🔵 La impunidad también porta uniforme
ROTATIVO/Redacción
En Oaxaca de Juárez la crisis dentro de la policía municipal ya dejó de ser únicamente laboral o administrativa. Hoy, las acusaciones apuntan a algo todavía más grave: el presunto encubrimiento de violencia y acoso sexual contra mujeres policías al interior del cuartel municipal. Y el señalamiento es directo hacia el presidente municipal, Raymundo Chagoya Villanueva.
De acuerdo con elementos inconformes, existen mandos provenientes del Ejército señalados por presunto acoso y conductas indebidas contra mujeres dentro de la corporación. Lo delicado no es solamente la denuncia, lo verdaderamente escandaloso es que, aseguran, el edil tiene conocimiento de los hechos y simplemente no ha actuado.
Silencio institucional. Protección política. Compromisos inconfesables
Porque en la lógica del poder mediocre, siempre hay prioridades: primero cuidar acuerdos, luego proteger amistades y al final —muy al final— escuchar a las víctimas.
La administración de Ray Chagoya se vendió como un supuesto proyecto de orden, modernidad y resultados. Pero conforme pasan los meses, lo que emerge es otra cosa, improvisación, frivolidad, conflictos internos y una peligrosa incapacidad para enfrentar temas sensibles.
Y cuando un gobierno es incapaz de actuar ante posibles casos de acoso sexual dentro de su propia policía, el mensaje hacia afuera es devastador: la impunidad también porta uniforme.
Las mujeres policías no solamente enfrentan jornadas extenuantes, presión operativa y abandono institucional; ahora también denuncian presuntos abusos cometidos desde la cadena de mando. Lo mínimo esperable sería una investigación inmediata, transparente y con separación preventiva de los señalados.

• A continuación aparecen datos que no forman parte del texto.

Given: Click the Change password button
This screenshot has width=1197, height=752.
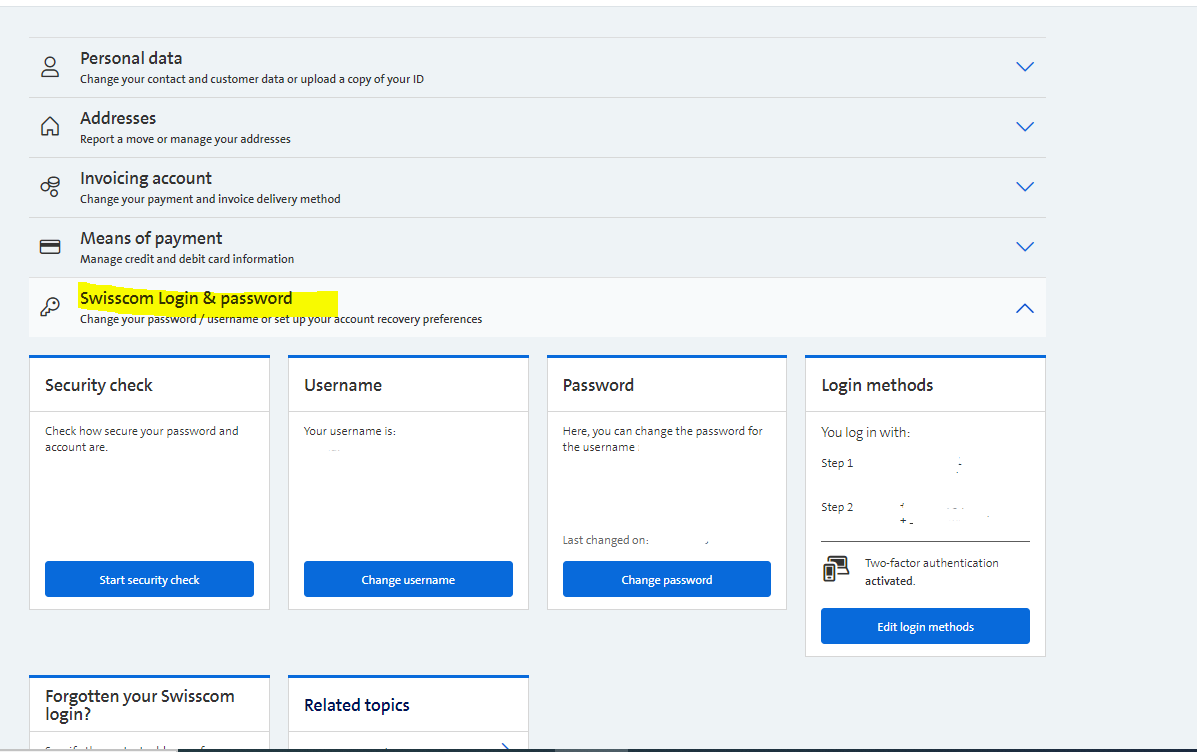Looking at the screenshot, I should click(x=667, y=579).
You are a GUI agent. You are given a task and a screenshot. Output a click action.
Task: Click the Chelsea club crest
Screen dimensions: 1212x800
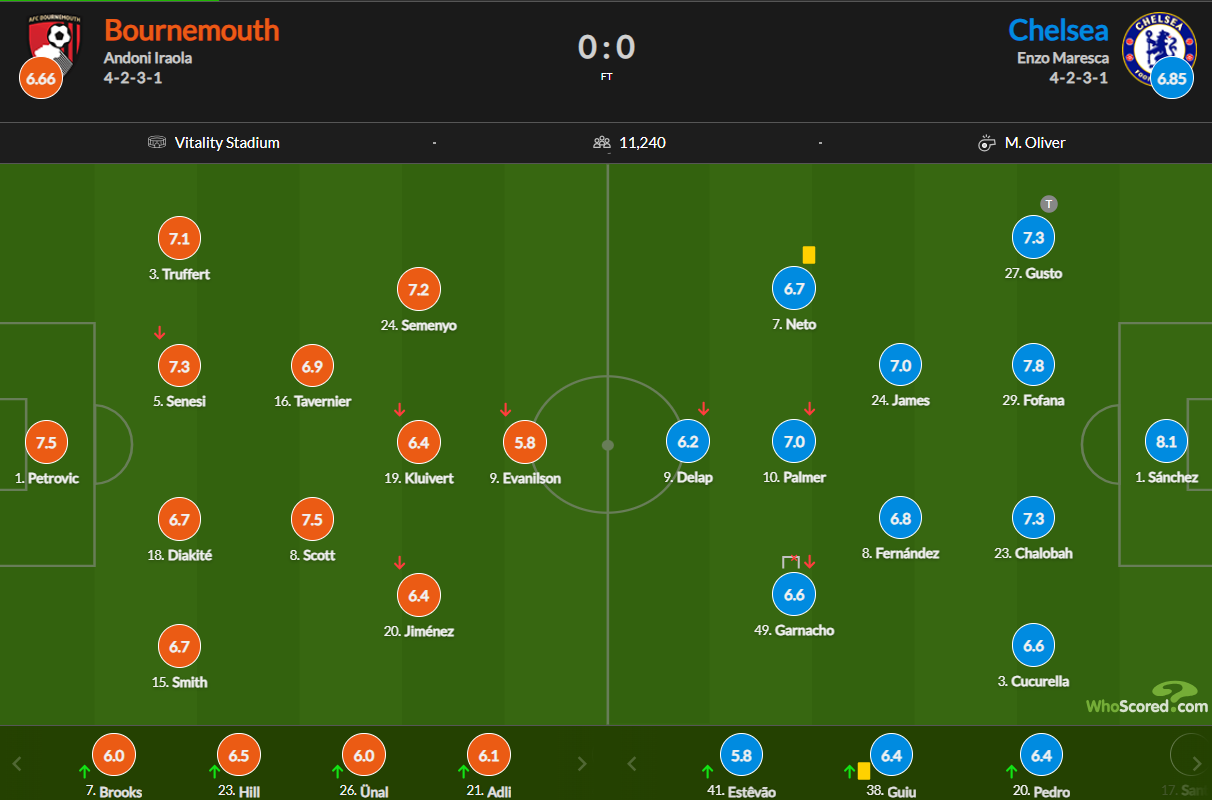1159,46
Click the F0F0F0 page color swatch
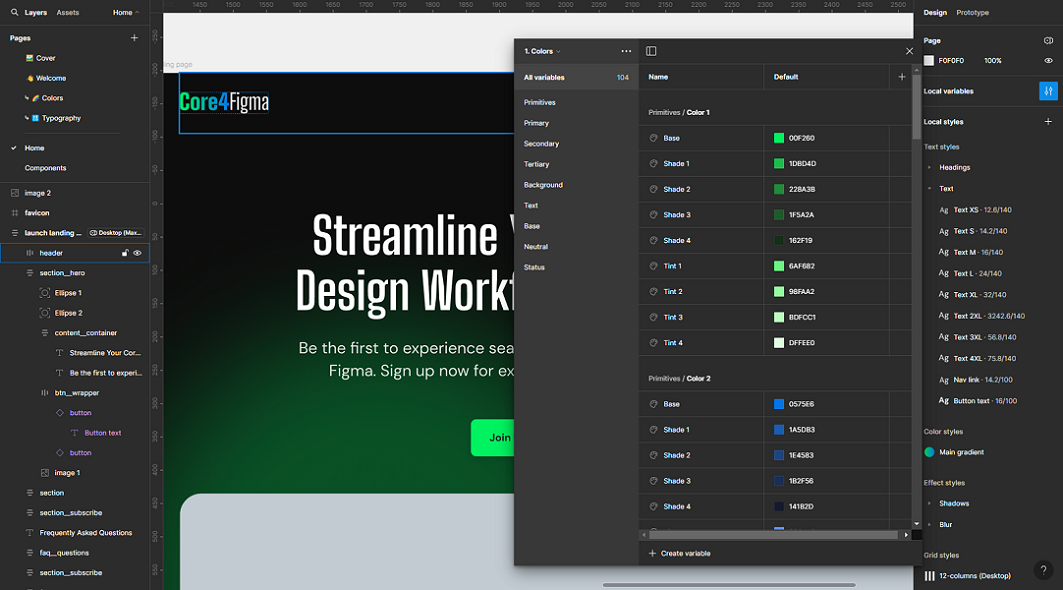Image resolution: width=1063 pixels, height=590 pixels. pos(929,61)
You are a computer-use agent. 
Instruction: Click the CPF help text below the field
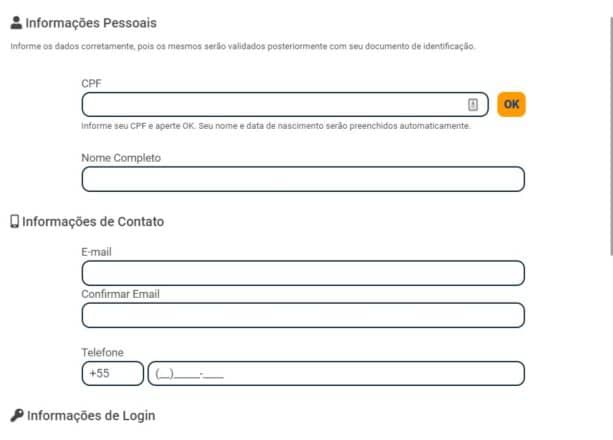pyautogui.click(x=276, y=126)
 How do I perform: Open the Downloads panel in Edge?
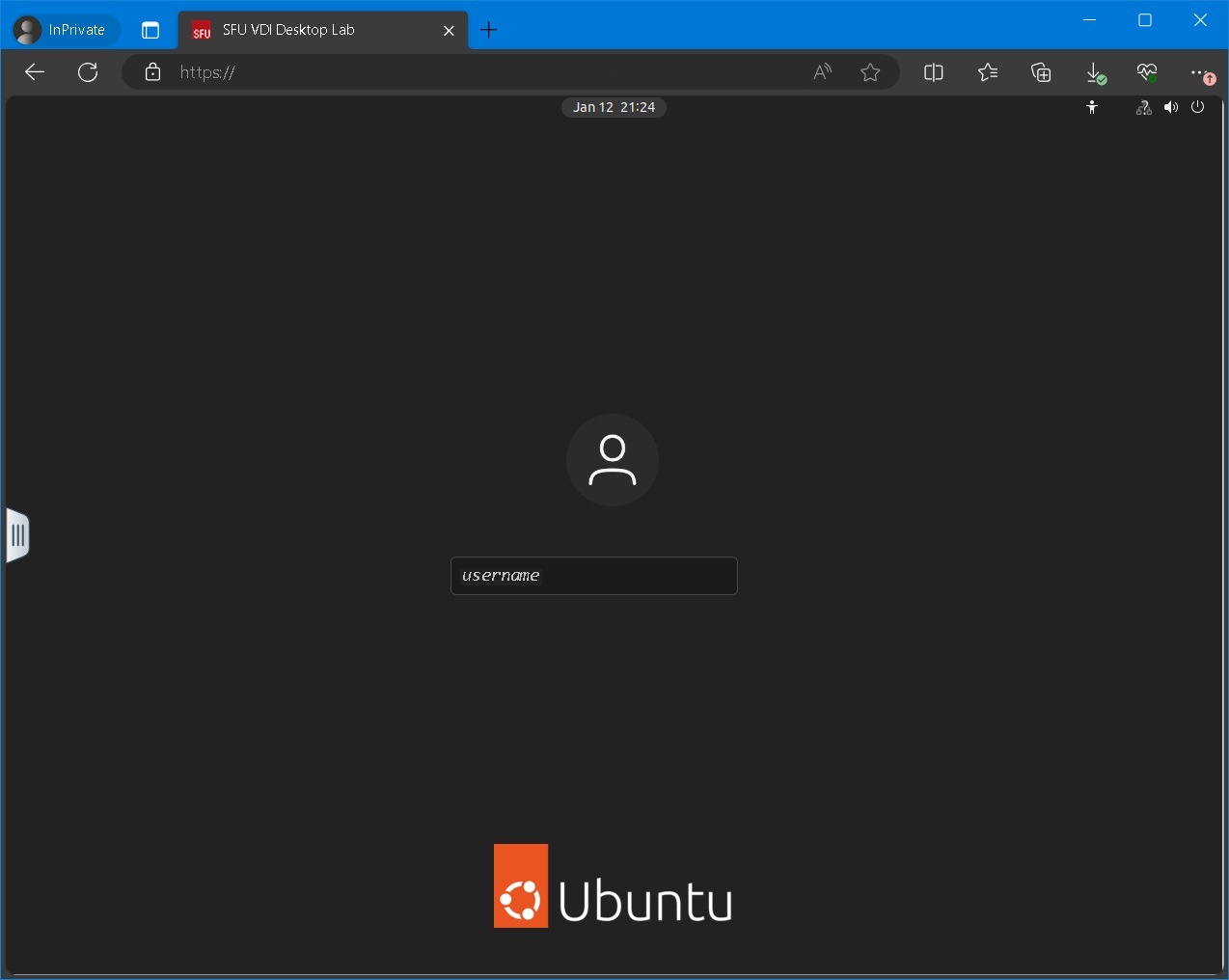[x=1094, y=72]
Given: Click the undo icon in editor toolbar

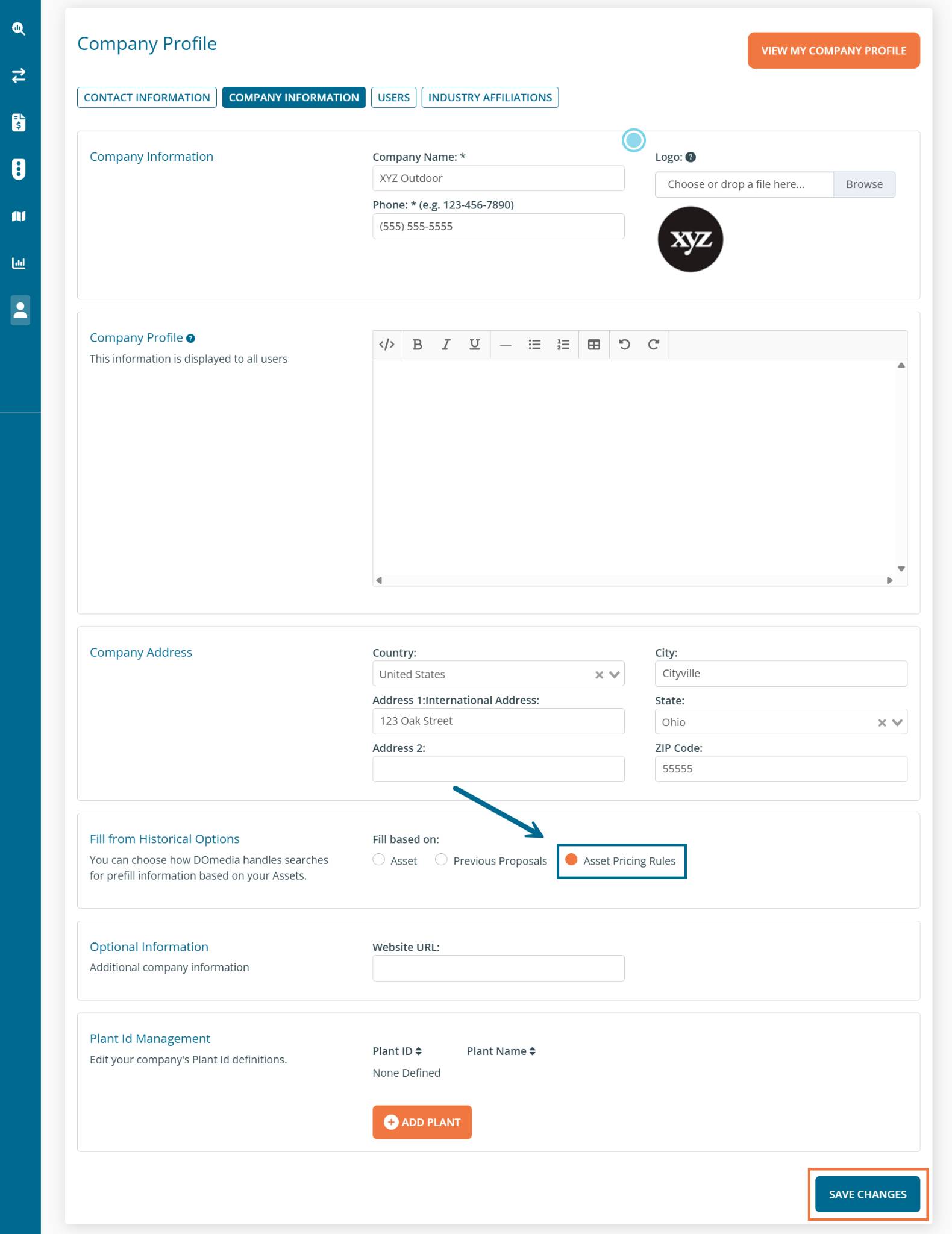Looking at the screenshot, I should pyautogui.click(x=624, y=344).
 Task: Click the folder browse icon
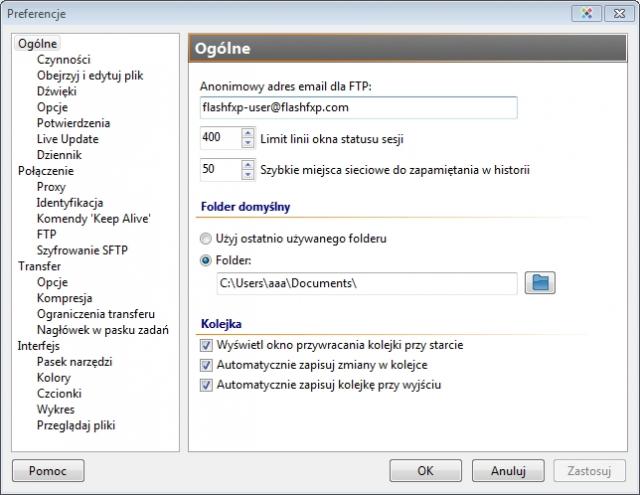541,283
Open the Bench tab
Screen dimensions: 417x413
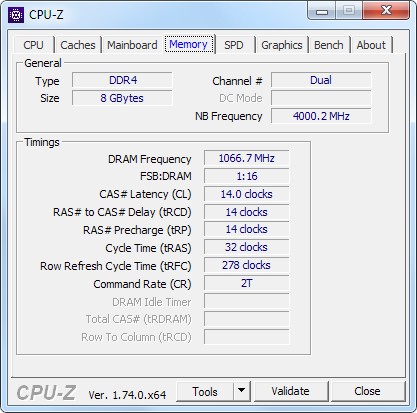(329, 45)
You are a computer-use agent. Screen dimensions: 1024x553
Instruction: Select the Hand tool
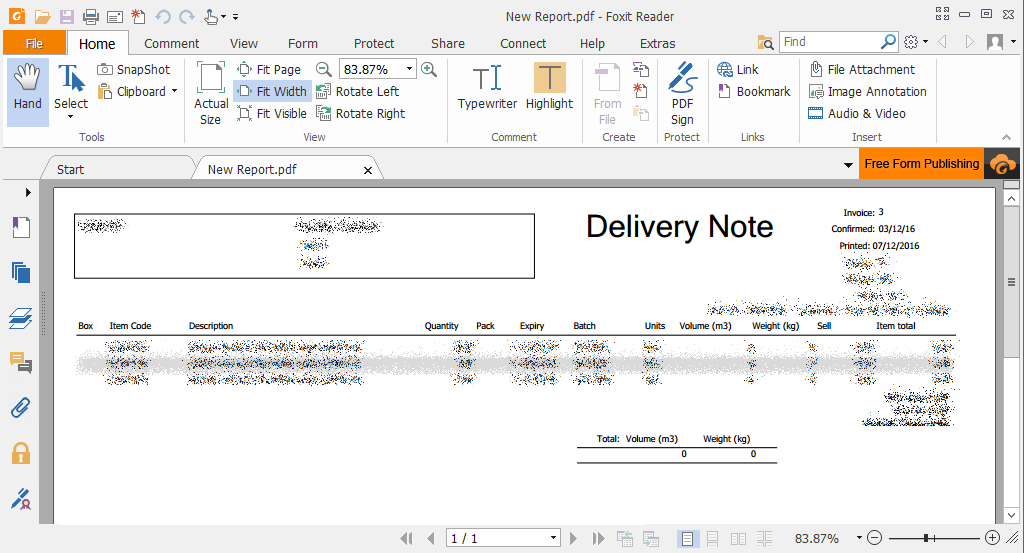click(x=28, y=88)
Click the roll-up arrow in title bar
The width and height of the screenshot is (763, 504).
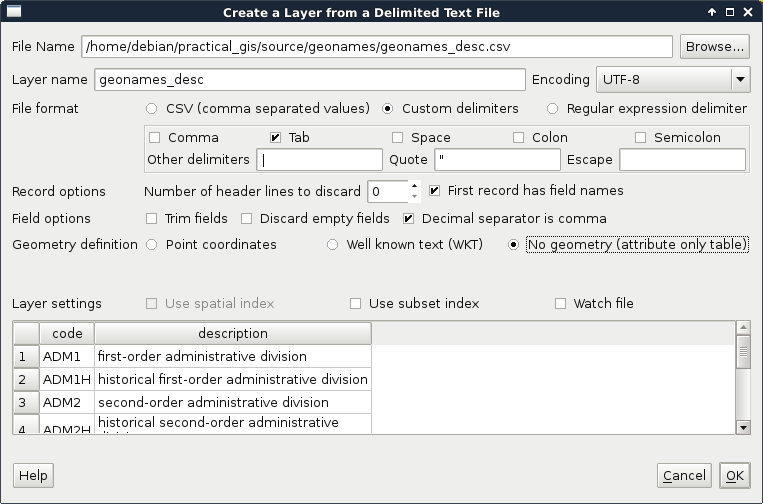(x=712, y=12)
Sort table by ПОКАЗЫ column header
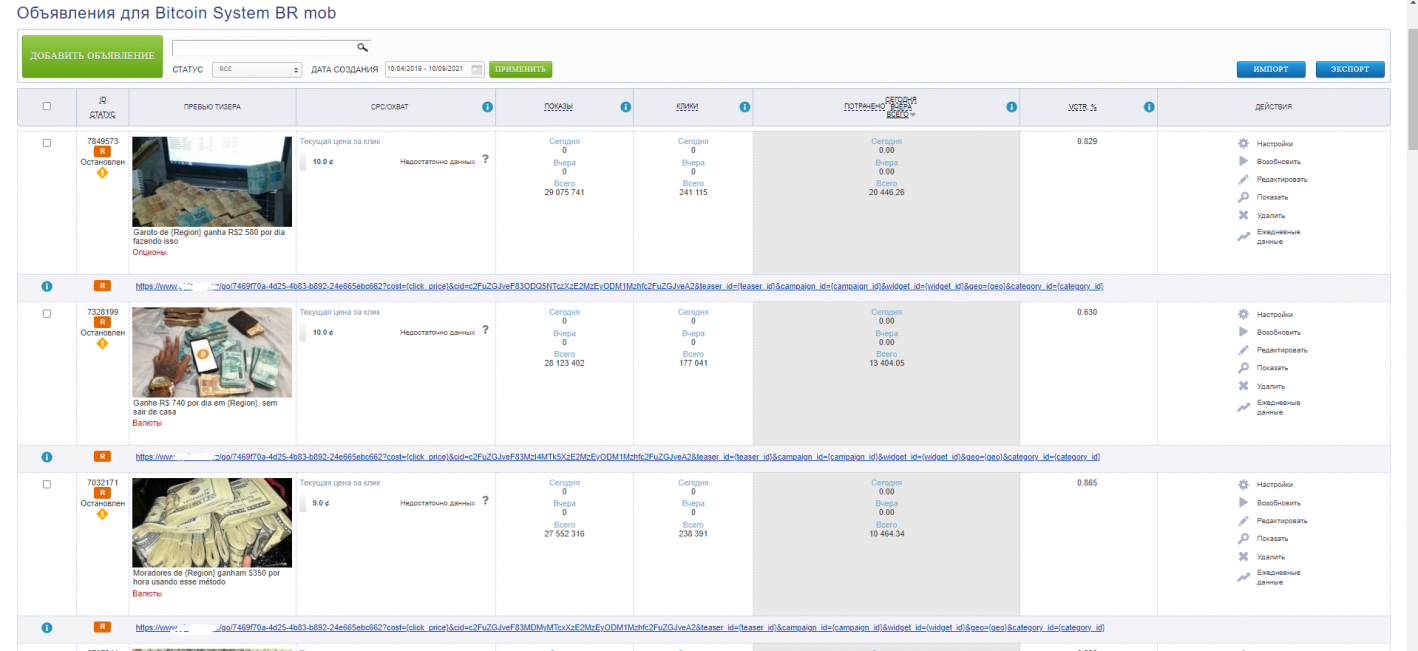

Pero nada de eso ocurre.
El problema para Ray Chagoya es que el conflicto ya rebasó el escritorio de negociación.
Mientras el edil intenta contener el descontento mediante mesas de diálogo estériles, las y los policías advierten que podrían intensificar movilizaciones ante la falta de acuerdos concretos.
Y cada día que pasa sin respuestas, crece la percepción de que el Ayuntamiento no busca justicia, sino control político del escándalo.
Porque cuando un gobernante calla frente a denuncias tan delicadas, el silencio también se convierte en complicidad política.
Y Oaxaca empieza a preguntarse algo cada vez más incómodo:
¿qué tanto sabe el presidente municipal y por qué decidió no actuar?